Os dois trabalharam durante meses no filme e para fazer a trilha Bobby montou um novo grupo – The Magick Powerhouse of Oz. Com a ajuda de Anger, uma apresentação da nova banda foi marcada no Straight Teather. Mas como as coisas não ocorreram como planejadas e isso acabou servindo de pretexto para uma briga feia entre Bobby e Anger, os dois romperam relações e a trilha do filme não foi realizada.
BeauSoleil passou então a se virar como guitarrista de aluguel e foi assim que deu suporte, junto com Dennis Wilson, dos Beach Boys, a um novo cantor e compositor chamado Charles Manson que na época estava tentando gravar seu primeiro disco.
Aos 20 anos, Bobby já se considerava um revoltado contra o sistema e a figura de Charles só serviu para radicalizar sua posição. Integrante agora da “Família” de Manson, começou a se meter em delitos e transar drogas com bandos de motociclistas barras-pesadas. Numa dessas transações, Bobby acabou assassinando um professor de música e foi condenado à morte pela corte de LA. Mais tarde sua pena foi transformada em prisão perpétua e, na cadeia, mesmo limitado, continuou a lidar com música, criando instrumentos, formando bandas entre os detentos e compondo.
Em 1976, enquanto estava hospedado na prisão estadual de Tracy, na Califórnia, foi procurado novamente por Kenneth Anger. O filme Lúcifer Rising ainda não tinha música e o cineasta estava injuriado com Jimmy Page que, segundo ele, enrolou 3 anos para fazer uma trilha. Page alegou problemas pessoais e de saúde e, anos depois, disse que Anger havia lhe rogado uma maldição (a trilha de Page para o filme, 23 minutos no total, foi lançada em vinil no ano de 1987).
BeauSoleil conseguiu autorização das autoridade penitenciárias e formou a The Freedom Orchestra com músicos presidiários. Em 1979 finalmente a trilha estava pronta, gravada dentro da prisão, e virou um pequeno clássico da psicodelia instrumental, nos moldes dos primeiros trabalhos do Pink Floyd. Hoje está disponível em CD duplo, lançada pela Arcanum Entertainment.
Bobby continuou seu trabalho musical, casou-se em 1981 e continua preso.
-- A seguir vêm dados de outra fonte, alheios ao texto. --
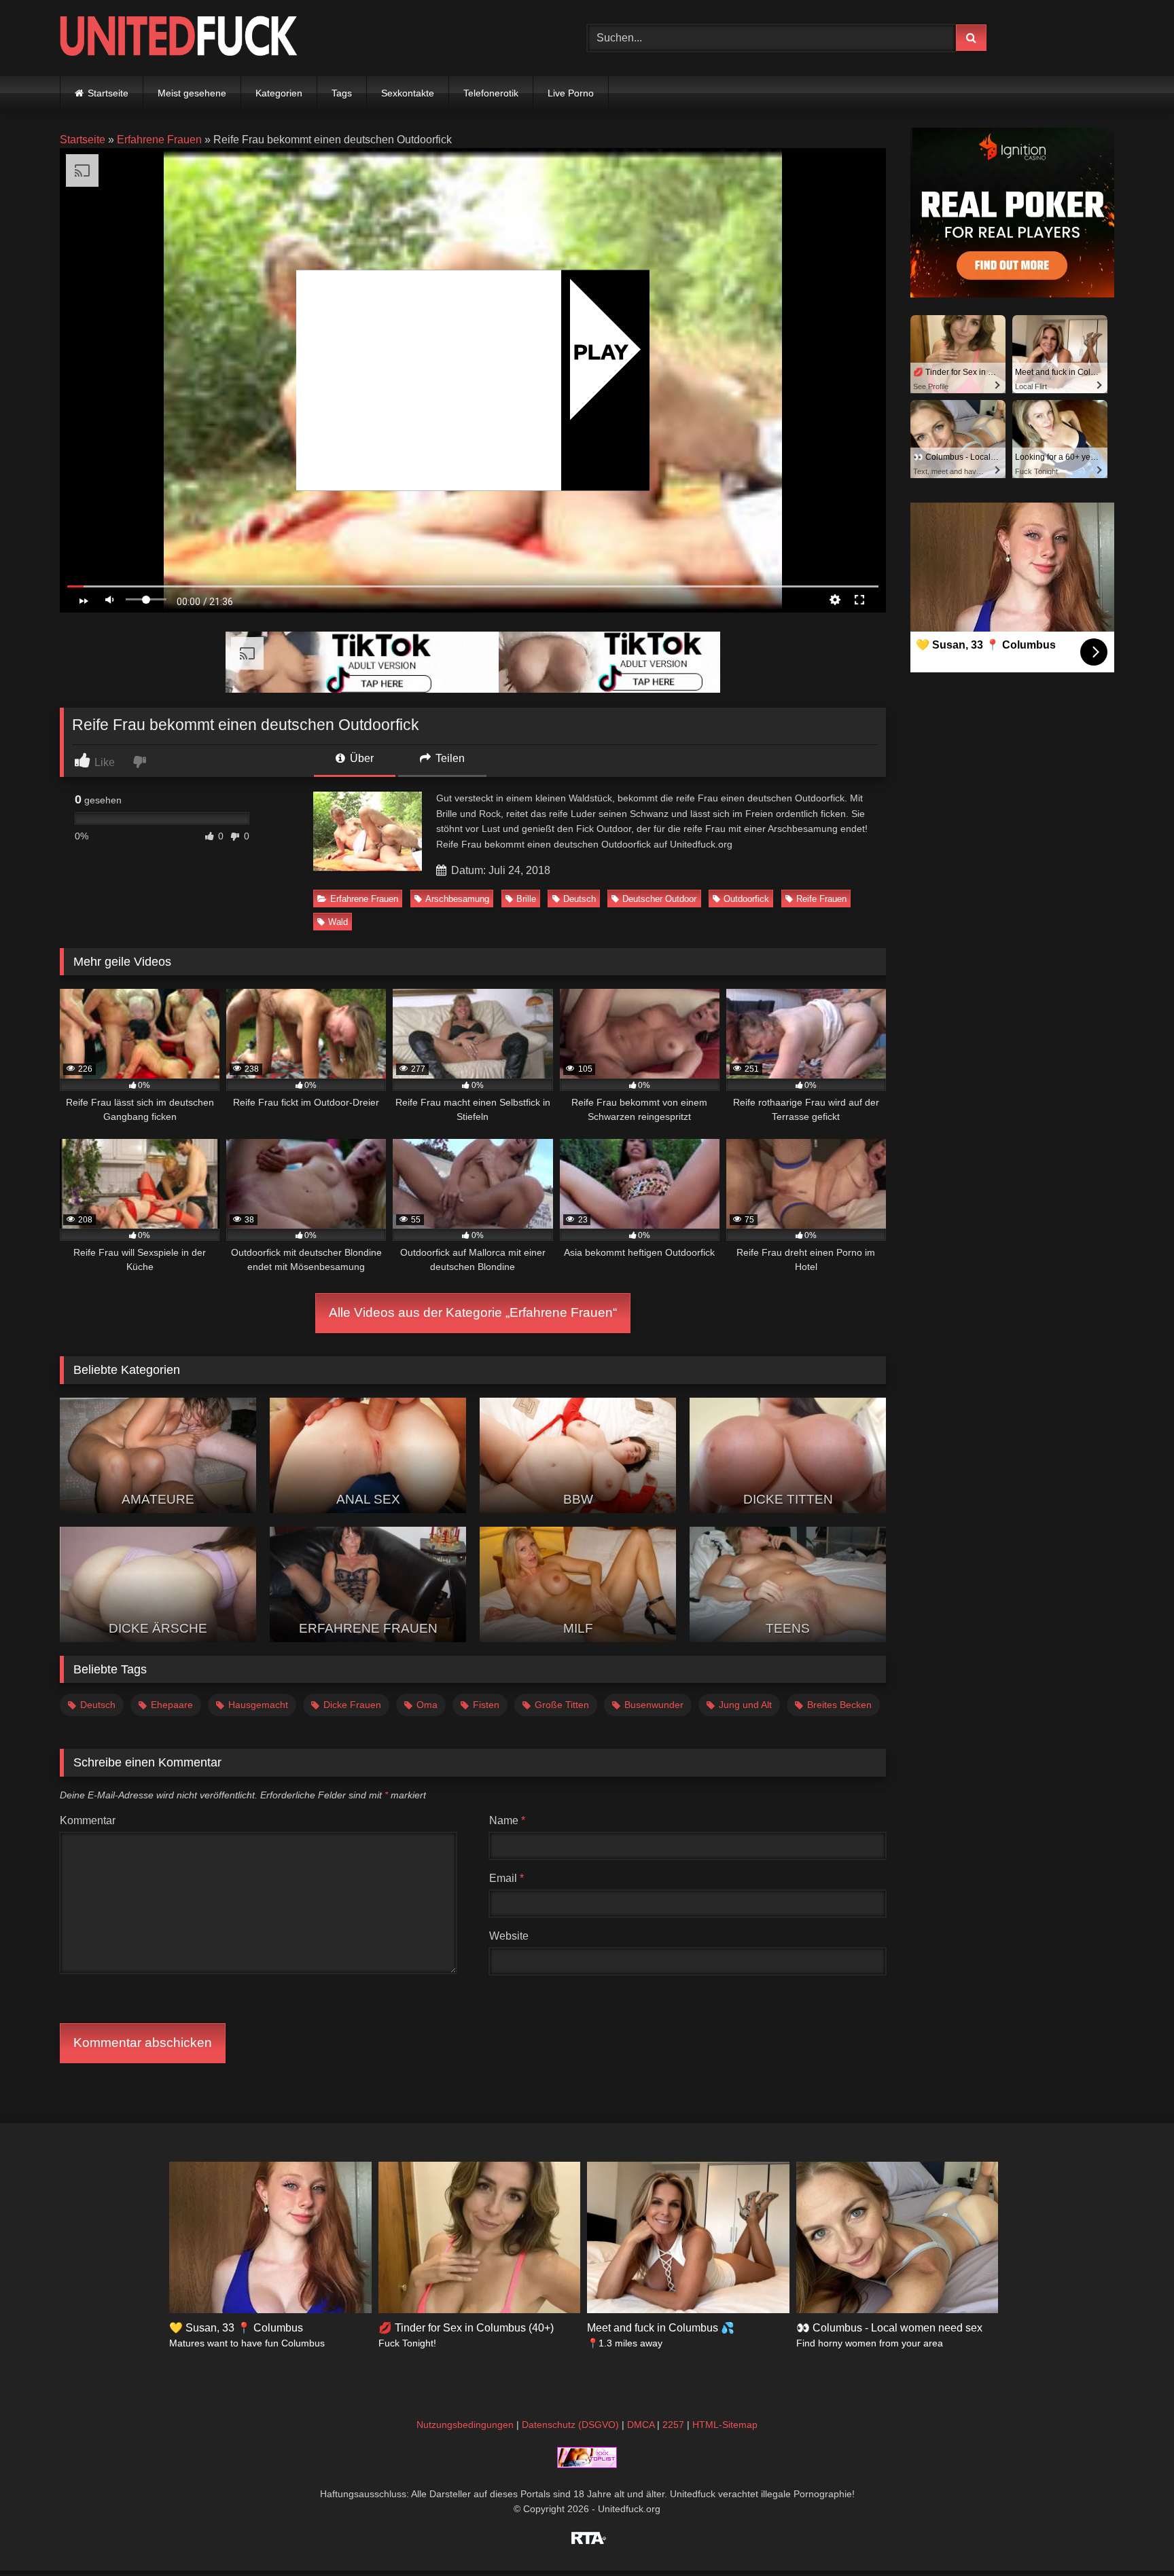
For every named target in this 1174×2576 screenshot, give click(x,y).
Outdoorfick (746, 899)
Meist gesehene (192, 93)
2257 (673, 2424)
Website (509, 1936)
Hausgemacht (258, 1704)
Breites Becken (839, 1704)
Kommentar (87, 1820)
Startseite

Aos 67 anos, está cada vez mais perto do seu próximo encontro com o diabo.
Filme Lucifer Rising, de Kenneth Anger, com Bobby Beausoleil
Saudades das matérias do Marco. Ainda mais que eu acordei “from hell” hoje….
Confesso que não lembro dessa matéria no PZ. O Marco continua sendo o Brad Pitt da ASPABORMI. Valeu meu caro!
Fui ouvir…
Estou achando que vão ser necessárias várias audições para eu “entender” o disco…
Hehe… não tem nada pra entender, Fernando. Acho eu. É uma trilha sonora.
Eu sei Marco…eu li a matéria 😛
Eu usei o verbo entender, mas foi um modo de dizer gostar…rs
Este Anger tem um jeitão de capiroto mesmo…por acaso, lembrado por um post no FB, voltei a ouvir a trilha não usada de Page para o filme dele. É chato pra caramba…
Foi bom reler esse texto!
mas ainda não dei os devidos ouvidos a trilha do Lucifer Rising e nem aos trabalhos de Bobby BeauSoleil!
Em tempo: o Marco Gaspari tem uma igrejinha do Coisa Ruim ali pros lados de Osasco…
Estou re-lendo o livro Quando os Gigantes Caminhavam Sobre a Terra, e nele, é dito que Page demorou mais de 3 anos para entregar um material para Anger, por conta das turnês e das gravações do Led (isso foi entre 73 e 76). Quando entregou os pouco mais de vinte minutos, Anger disse que queria mais, mas Page falou que não tinha como colaborar sem ver o filme (Anger apenas contou o que seria o filme, baseado em Crowley, e Page, seguidor do homem, imaginou a trilha até uma determinada parte da história). Dessa forma, a trilha ficou engavetada, e por isso saiu só em 1987. Seria alguma atribuição dos pactos demoníacos que Page fazia em Boleskine House?